La historia es antigua, pero (tal y como la recuerdo) la contó Foster Wallace: «están dos peces nadando uno junto al otro cuando se topan con un pez más viejo nadando en sentido contrario, quien los saluda y dice, ‘Buen día, muchachos ¿Cómo está el agua?’ Los dos peces siguen nadando hasta que después de un tiempo uno voltea hacia el otro y pregunta ‘¿Qué demonios es el agua?'».
Pues bien, el agua es eso que está a punto de cocer a los dos peces, al pez más viejo, a las algas de alrededor y todos los ecosistemas que hay a miles de kilómetros de distancia.
Los océanos están tremendamente calientes. Aterricemos los datos: según Copernicus, la temperatura de la superficie de los océanos subió a 20,96 grados el 30 de julio pasado. El récord anterior había sido de 20,95 y se alcanzó grados en marzo de 2016. No es solo cosa de los satélites europeos, claro.
La NOAA, la Administración Nacional Oceánica y Atmosférica de Estados Unidos (NOAA), utilizando una base de datos distinta, ha registrado tendencias similares en los últimos meses. La cosa está clara.
Sobre todo porque en 2016, los océanos del mundo alcanzaron ese pico gracias a un detalle muy específico: uno de los fenómenos de El Niño más poderosos que se recuerdan. Alcanzamos esa temperatura en el pico de aquel superNiño, de hecho. Ahora tenemos un El Niño a las puertas, sí; pero no parece que vaya a ser tan fuerte como el 2015 y, bueno, ni siquiera ha empezado realmente.
¿Qué significa esto? Para no andarnos por las ramas, creo que lo más sensato es atender al criterio de la Organización Meteorológica Mundial: «los efectos de las olas de calor marinas incluyen la migración de especies y extinciones, la llegada de especies invasoras con consecuencias para la pesca y la acuicultura».
Es decir, que las partes más afectas van camino de convertirse en desiertos. En enormes extensiones de agua vacía. Completamente vacía.
¿Y por qué está ocurriendo? Al contrario de lo que suele transcender, el debate científico en torno al clima es enorme. Fundamentalmente, porque aún sabemos demasiado poco. Este año están pasando muchas cosas (El Niño, los problemas con la corriente del chorro, la explosión del Hunga Tonga, el ciclo solar, los cambios en las corrientes oceánicas, las dinámicas extrañas del polvo sahariano) y querer cerrar el debate en torno a una sola explicación no es hacer ciencia, es «arrimar el ascua a la sardina» de cada uno.
No obstante, con los datos que tenemos en la mano, todo parece apuntar a que el factor fundamental es que «las aguas se calientan al captar la mayor parte de las emisiones de gases de efecto invernadero».

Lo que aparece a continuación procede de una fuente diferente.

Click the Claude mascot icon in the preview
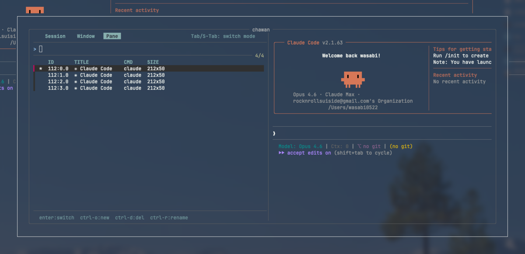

Sea como sea, el resultado es el mismo: que «estamos viendo olas de calor marinas en lugares inusuales, donde no se había predicho», explicaba Samantha Burgess, científica climática de Copernicus, en la BBC. No le falta razón. Según el Grupo Intergubernamental de Expertos sobre el Cambio Climático (IPCC) de la ONU, «las olas de calor marinas duplicaron su frecuencia e intensidad entre 1982 y 2016». Y van a ir a peor.
Eso va a tener consecuencias ecológicas devastadoras, pero no solo ecológicas. También económicas. Sin contar manipulación, procesado, distribución y venta, más de 58,5 millones de personas viven directamente de la pesca en todo el mundo. Todo eso se va a desvanecer como un azucarillo en agua caliente, nunca mejor dicho.
Sí, es verdad: el «pescado criado» ha crecido casi un 60% en todo el mundo. Eso va a amortiguar el golpe, pero la reconversión industrial que va a acontecer en las costas de todo el mundo va a ser histórica y no parece que estemos preparados para ese debate.
Y esa es la peor parte. El punto de la historia de Foster Wallace de la que hablaba al principio, no era presentarse como el pez viejo y sabio que les iba a explicarle a los peces jóvenes qué es el agua. Nada de eso. El punto era «simplemente que las realidades más obvias e importantes son con frecuencia las más difíciles de ver y sobre las que es más difícil hablar».
Por eso la historia de los peces jóvenes es tan buena, porque para nosotros el mar también es algo sobre lo que no sabemos hablar. Y es hora de que aprendamos.